I’m about to ask her more when the front door opens and three women walk in together. I recognize them — they’ve been watching me since I arrived. The way you look at something that might be good for you or might bring trouble and you can’t tell which yet.
Can’t say I blame them.
They see me at the table with my boot off and Lena holding my foot and one of them almost turns around.
But she doesn’t.
The tallest one walks over. She’s got a kid on her hip and an expression that’s trying to be friendly and landing somewhere around tolerant.
“You’re Nova,” she says.
“Yep.”
“I’m Darcy. This is Mel and Sade.” She shifts the kid to her other hip. “We’ve been meaning to introduce ourselves.”

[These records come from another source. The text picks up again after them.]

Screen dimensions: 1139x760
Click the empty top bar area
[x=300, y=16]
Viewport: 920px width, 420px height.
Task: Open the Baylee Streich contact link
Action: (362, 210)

“Meaning to”… right. But I smile because I know what this is. I’ve been the outsider my whole life. I know what it looks like when people are trying to be welcoming while also wanting to know if you’re going to get them killed.
“Nice to meet you,” I say.
“We just want to make sure—” Darcy starts, then stops. Regroups. “Our kids play in the street. Every day. Right out there.” She nods toward the door. “We’ve built something here. It’s not much but it’s ours.”
“I know.”
“And we need to know that having you here isn’t going to—”
“Bring trouble?”
She meets my eyes. Doesn’t flinch. “Yes.”
I pull my boot back on. Stand up. She’s taller than me but I’ve been shorter than everyone my whole life and it’s never stopped me.
“I can’t promise trouble won’t come,” I say. “I can’t control what the Order does. But I can promise you that if anyone comes here — for me, for any of us, for any reason — me and my guys will fight for this town.”
The words come out simpler than I expected. Just fact, because that’s exactly what they are. I don’t need the guys here to know they’ll fight for me, for this town.
“I spent fifteen years with nobody fighting for me. I know what that feels like. I won’t let it happen to anyone here.”
Darcy stares at me. Mel shifts her weight and Sade looks at the floor.
“Okay,” Darcy says. Quiet. Like she wasn’t expecting that.
“Okay,” I say back.
She nods. Adjusts the kid again as he grins at me and it takes everything I have not to grin back. The three of them move toward the counter to get food and I sit back down. My hands are shaking slightly and I don’t know why.
Lena is looking at me.
“What?” I say.
“Nothing.” She goes back to organizing her kit. “You’re just not what I expected.”
“What did you expect?”
She thinks about it. “Someone more careful.”
I almost laugh. “Careful hasn’t gotten me very far.”
She smiles and it’s real this time. Not the small careful ones from before.
Vaelor comes through the kitchen door with flour on his shirt and stops when he sees me.
“You’re early.”
“You’re covered in flour.”
He looks down. Brushes at it and that only makes it worse.
I steal a piece of bread off the counter while he’s distracted.
“I saw that,” he says.
“Saw what?”
He gives me a look as I take a bite of the bread I definitely didn’t steal.
Outside, through the window, I can see the fox sitting on the community hall porch. Same spot as always. Watching.
And on the roof, the crow.
Still there. Still watching.
I’m starting to think they’re never going to leave.
I’m starting to think I don’t want them to.